Girouard a affirmé avoir quitté par lui-même plusieurs emplois quand il sentait que ses supérieurs voulaient se rapprocher de lui pour mieux le connaître. Une situation incompatible et «malaisante» avec ses intentions de tuer des gens, ajoutant que c’était une «mission top secret». 

Avoir une relation avec une femme ou avoir des amis était aussi contre-indiqué, puisqu’il devait rester seul pour se concentrer sur sa mission pour laquelle il devait mourir, a-t-il notamment expliqué. 

Girouard a évoqué à plusieurs reprises que son geste visait à alerter ses «alter ego», «des gens dans le même genre» que lui, «courageux», qui auraient poursuivi sa mission de changer le monde.

Il a spécifié que son geste devait compter des morts pour inciter ses alter ego à agir. Le fait de ne pas avoir enlevé la vie de sa première victime près du Château Frontenac a été considéré comme un échec et a suscité de la colère chez lui, a témoigné Girouard.  

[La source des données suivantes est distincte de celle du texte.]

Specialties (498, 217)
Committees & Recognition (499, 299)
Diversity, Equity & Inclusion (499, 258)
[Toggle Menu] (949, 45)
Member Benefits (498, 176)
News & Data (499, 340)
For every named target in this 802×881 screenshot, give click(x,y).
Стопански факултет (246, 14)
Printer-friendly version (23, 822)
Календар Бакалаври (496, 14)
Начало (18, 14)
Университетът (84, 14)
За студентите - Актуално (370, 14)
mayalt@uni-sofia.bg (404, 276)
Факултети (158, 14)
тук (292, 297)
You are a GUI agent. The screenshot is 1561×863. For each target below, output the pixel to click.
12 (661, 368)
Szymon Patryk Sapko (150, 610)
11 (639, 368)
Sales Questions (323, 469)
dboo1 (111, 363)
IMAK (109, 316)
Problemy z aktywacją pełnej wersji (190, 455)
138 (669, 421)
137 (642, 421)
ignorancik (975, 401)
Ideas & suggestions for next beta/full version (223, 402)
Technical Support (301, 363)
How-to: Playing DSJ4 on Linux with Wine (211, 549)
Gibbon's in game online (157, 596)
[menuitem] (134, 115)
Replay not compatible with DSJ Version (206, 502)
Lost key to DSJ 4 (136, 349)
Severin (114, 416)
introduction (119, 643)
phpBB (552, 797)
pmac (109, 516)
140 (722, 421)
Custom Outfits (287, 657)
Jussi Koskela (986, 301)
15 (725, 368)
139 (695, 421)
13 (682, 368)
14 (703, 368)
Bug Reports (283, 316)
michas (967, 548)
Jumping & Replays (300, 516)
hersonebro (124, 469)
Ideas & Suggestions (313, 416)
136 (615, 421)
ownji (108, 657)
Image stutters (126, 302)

«Et à cause de ça, il fallait que j’exécute la deuxième personne, absolument, pour que la mission puisse (se) poursuivre et être concrète», a-t-il relaté, alors interrogé par son avocat Me Pierre Gagnon. 

L’accusé a déclaré être aussi «plus fâché» quand il a commis le deuxième meurtre sur la rue des Remparts, après avoir agressé deux autres personnes qui n’ont pas succombé à leurs blessures. 

Carl Girouard avait fait part en 2014 de son désir de tuer, à un travailleur social et un psychoéducateur qui sont venus témoigner pour la Couronne au début du procès. Il a dit au tribunal en avoir parlé pour «laisser de l’information» sur lui «avant de mourir».

Ces rencontres avec les intervenants découlaient d’une  production écrite au centre de formation pour adultes fréquenté par Carl Girouard dans laquelle il semble scénariser son crime. 

En contre-interrogatoire avec le procureur de la Couronne, Me François Godin, l’accusé a convenu qu’il avait été «maladroit» d’en parler aux intervenants, alors que sa mission devait être secrète. 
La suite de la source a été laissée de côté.